Too long for a comment:
You might be giving away your most promising source of future funding: the exploiting and extending of those tools and protocols.
Assuming that opening the source is accompanied by a corresponding license, making the code publicly available under a FOSS license may actually do the exact opposite:
It might ensure that you can exploit and extend those tools even after you leave your current institution, thus securing a promising advantage for future funding/employment negotiations.
- As a PhD student employed for doing the corresponding research by some university or research institute, you usually do not own the code you wrote. Instead, your employer has the copyright (depending on your legislation, you still may have the authorship rights, but the economic rights are your employer's).
- Other people may have been involved in the development, so they have intellectual rights to the code as well.
In this situation, a FOSS license can give legal certainty that you can go on using and developing the code after you leave your current university (which is not unlikely to happen after a PhD is finished).
Of course, the license must be granted by the holders of the copyright (university, co-authors' universities, etc.). This will not happen unless you
a) bring the matter to the attention of your university (supervisor, IP office, etc.)
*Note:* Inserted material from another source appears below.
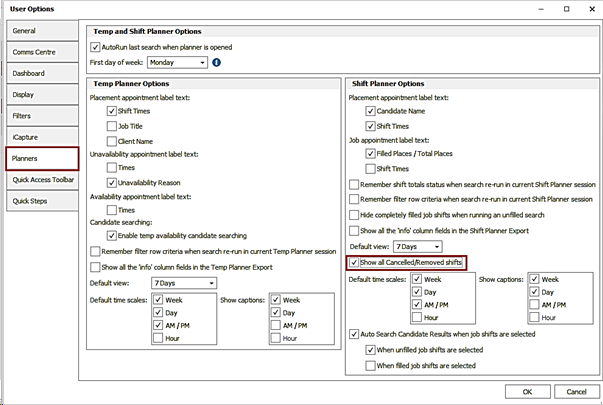Check the Job Title label option
This screenshot has height=405, width=603.
(113, 127)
b) you convince them that the FOSS license is good for them as well*
However going for such a FOSS license is IMHO advantageous for both you and your university:
- for you, because you can throw this piece of software into negotiations for your next job and go on using it.
- for your current university, as they have a much better chance that the code is maintained so they can go on using it. It is a huge difference between e.g. people in your current group using your code and your group finding someone else to take over the maintenance of the code.
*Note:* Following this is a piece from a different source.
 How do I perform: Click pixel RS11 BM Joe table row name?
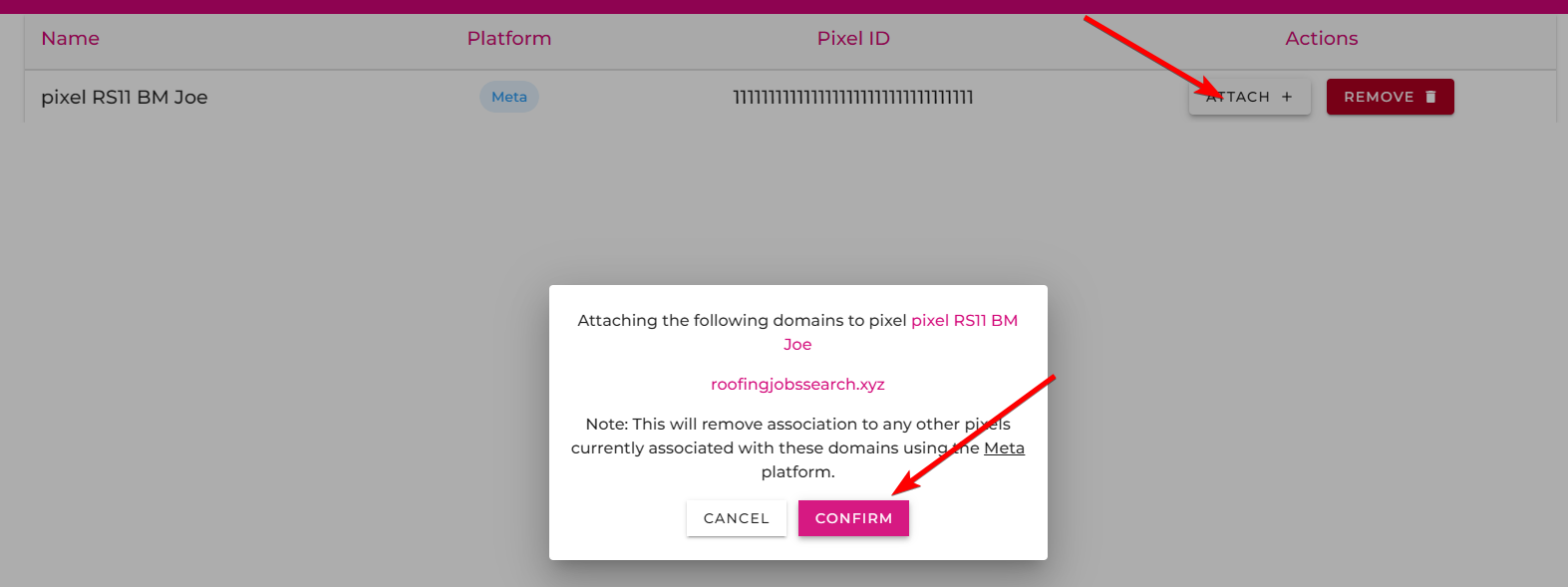[125, 97]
I wrote might: because you'd have this advantage without FOSS license if you are the actual copyright holder of the code.
That would be the case, if you were not paid for doing the research (but e.g. only for being teaching assistant), or you were paid by a scholarship and didn't sign a contract that transfers the copyright of the work you do during you PhD to your university, you actually own your code. So you already have all rights to deal with your code in future as you like, and granting a FOSS license to the public doesn't change this.
* In my experience, IP offices tend to see $$ as soon as you start telling them that you developed a software, but have no idea about the costs of selling the software (infrastucture and ensuring maintenance) that you can in practice avoid with FOSS licenses.